Another technique that I am currently not using is super-critical fluid chromatography (SFC). However Shaun Pritchard (Agilent Technologies) discussed how SFC can be made a more practical prospect by showing how the use of a slow feed mode of injection made it easier for SFC to accommodate large injection volumes and/or a range of different sample solvents. SFC screening of plant extracts is something I might progress to later in my research programme.
A paper presented by Dr Eivor Ornskov ‘Novel separation methods of polynucleotides’ highlighted on the issue of ion-pair-reverse liquid chromatography and importance of EDTA on columns when introduced to mobile phase can enhance separation and peak shape. I found it intriguing to see that ion-pair LC method was making a revival for large biomolecules, (also mentioned by a fellow AstraZeneca speaker).

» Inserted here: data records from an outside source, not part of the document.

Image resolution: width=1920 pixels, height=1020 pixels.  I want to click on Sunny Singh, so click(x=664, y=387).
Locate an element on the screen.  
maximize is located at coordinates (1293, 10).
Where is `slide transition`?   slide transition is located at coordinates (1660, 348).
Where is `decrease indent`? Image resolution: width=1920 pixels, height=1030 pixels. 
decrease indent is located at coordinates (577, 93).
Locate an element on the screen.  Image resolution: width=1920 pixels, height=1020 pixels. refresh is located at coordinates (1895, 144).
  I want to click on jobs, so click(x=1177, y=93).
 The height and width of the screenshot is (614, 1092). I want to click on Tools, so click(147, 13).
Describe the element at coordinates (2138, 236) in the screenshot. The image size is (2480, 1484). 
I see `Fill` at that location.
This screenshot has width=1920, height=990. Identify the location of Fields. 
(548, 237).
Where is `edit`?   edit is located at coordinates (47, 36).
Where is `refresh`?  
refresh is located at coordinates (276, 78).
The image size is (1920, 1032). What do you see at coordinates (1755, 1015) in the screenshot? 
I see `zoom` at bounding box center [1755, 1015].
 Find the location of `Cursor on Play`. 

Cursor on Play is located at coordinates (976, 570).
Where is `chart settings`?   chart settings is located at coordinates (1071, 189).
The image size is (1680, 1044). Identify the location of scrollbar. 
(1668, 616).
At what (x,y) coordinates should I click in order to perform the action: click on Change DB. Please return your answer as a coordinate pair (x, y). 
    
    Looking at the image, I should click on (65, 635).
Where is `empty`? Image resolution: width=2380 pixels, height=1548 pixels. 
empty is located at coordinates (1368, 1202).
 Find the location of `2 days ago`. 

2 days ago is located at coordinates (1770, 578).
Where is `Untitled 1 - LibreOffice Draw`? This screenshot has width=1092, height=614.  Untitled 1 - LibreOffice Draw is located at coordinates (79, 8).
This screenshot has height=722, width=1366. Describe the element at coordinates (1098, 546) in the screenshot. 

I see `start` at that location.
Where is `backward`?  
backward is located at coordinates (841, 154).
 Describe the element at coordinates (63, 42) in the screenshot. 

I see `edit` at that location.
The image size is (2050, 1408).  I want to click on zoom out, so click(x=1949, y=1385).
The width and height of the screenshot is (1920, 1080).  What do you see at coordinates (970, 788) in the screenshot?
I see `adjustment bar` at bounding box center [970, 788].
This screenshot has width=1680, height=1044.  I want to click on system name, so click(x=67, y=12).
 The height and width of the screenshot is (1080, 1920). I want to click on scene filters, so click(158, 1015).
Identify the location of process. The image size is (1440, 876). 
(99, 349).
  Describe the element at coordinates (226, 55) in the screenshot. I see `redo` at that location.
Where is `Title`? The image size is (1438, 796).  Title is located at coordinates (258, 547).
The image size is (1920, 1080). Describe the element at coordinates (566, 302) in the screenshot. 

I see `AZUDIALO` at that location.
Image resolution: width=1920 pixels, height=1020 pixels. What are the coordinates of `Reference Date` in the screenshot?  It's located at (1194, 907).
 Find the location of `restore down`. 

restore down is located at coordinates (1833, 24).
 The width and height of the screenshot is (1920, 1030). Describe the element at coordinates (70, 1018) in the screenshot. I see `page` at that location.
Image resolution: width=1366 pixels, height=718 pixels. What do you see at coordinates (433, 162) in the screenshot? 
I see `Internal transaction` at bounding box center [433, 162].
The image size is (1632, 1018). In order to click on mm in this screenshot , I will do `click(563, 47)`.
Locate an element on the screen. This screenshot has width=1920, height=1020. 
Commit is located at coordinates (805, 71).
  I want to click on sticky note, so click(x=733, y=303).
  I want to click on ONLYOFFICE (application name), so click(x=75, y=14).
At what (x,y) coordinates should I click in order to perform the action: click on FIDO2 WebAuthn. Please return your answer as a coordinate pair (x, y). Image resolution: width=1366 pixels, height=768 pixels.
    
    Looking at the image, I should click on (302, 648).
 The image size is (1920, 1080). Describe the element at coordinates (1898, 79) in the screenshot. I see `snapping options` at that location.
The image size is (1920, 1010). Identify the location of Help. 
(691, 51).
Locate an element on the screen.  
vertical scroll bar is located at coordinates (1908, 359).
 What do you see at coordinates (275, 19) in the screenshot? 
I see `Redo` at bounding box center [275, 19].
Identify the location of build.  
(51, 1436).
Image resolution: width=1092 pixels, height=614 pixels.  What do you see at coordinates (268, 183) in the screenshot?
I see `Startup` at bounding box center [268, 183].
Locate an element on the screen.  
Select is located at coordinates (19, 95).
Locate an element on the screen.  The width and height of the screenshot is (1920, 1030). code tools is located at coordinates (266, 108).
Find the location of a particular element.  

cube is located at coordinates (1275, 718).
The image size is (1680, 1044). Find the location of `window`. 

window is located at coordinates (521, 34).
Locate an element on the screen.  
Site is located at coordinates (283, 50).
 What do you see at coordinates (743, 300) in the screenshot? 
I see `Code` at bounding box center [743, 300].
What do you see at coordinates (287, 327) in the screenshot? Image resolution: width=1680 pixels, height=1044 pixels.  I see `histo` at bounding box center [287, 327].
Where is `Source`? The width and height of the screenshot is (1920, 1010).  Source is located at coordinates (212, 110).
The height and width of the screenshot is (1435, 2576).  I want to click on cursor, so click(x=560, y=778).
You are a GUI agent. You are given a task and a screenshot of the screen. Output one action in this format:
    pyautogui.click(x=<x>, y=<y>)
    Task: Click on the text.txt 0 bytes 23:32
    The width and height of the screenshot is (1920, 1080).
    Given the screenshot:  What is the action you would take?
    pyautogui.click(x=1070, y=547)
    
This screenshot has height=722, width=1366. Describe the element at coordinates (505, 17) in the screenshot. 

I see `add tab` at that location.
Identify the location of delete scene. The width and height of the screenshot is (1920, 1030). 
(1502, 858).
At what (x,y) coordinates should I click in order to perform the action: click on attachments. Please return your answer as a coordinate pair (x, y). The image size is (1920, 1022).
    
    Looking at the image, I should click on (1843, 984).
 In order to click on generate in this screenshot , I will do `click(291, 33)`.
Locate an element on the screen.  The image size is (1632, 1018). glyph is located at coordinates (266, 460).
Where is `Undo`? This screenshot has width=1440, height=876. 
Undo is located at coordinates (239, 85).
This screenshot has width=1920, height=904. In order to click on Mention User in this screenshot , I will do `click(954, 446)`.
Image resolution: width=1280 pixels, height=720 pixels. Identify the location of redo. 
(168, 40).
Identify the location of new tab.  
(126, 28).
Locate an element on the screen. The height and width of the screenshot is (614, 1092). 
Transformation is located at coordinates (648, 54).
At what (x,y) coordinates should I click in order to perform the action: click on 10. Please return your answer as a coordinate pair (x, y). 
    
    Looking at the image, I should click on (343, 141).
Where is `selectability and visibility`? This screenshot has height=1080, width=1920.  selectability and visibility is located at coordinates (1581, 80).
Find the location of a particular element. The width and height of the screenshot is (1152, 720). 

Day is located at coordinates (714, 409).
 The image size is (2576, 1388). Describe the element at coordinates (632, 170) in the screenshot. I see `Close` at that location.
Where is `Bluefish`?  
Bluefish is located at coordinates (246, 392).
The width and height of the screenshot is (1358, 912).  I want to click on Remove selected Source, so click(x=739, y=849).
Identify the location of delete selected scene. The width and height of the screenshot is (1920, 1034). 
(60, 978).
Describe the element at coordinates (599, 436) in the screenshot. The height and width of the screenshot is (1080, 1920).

This would have been of interest to a colleague of mine who is also trying to revive ion-pair LC, albeit in the more traditional sense and working on small molecules.
I learnt a thing or two from my fellow research students who were presenting while still working on their PhD. Noor Abdulhussain who has a MSc degree in Analytical Chemistry and currently a PHD student in the Separation Technology for A Million Peaks (STAMP) project, made a presentation on ‘Multi-dimensional Separations in 3D-printed devices’ where she eloquently described the different stages of using both isoelectric focusing (IEF) and reversed phase liquid chromatography (RPLC) as first and second dimension to achieve separation in protein mixture using devices that are electro-driven.
I also had the opportunity of interacting with other presenters during the lunch-break and getting to know of the area of research. Another interesting interaction occurred with different companies that displayed their products such as Agilent Technologies, Hichrom, ACE. They took the time to explain their latest, modern upgraded range of equipment developed to enhance effectiveness. This saves time without jeopardising sensitivity and robustness. I also enjoyed discussions with the people from Hichrom on alternatives to C18 columns especially in resolving back pressure during analysis and they also provided booklets for further reading. There were also other complimentary literature provided which were of interest and contained demonstrations and representations of modern column chromatography and a few articles from vendors, contained a useful overview on modern column technology. In the latter, there seemed to be a broader, more philosophical take on analysis.
I want to once again thank ChromSoc for offering me the bursary that gave me this amazing experience on these new promising area of ‘Emerging Separation Technologies 2019’and I also want to say a big thank you to Adrian Clarke, and Karen Rome who kept me informed and on-track through the bursary application process.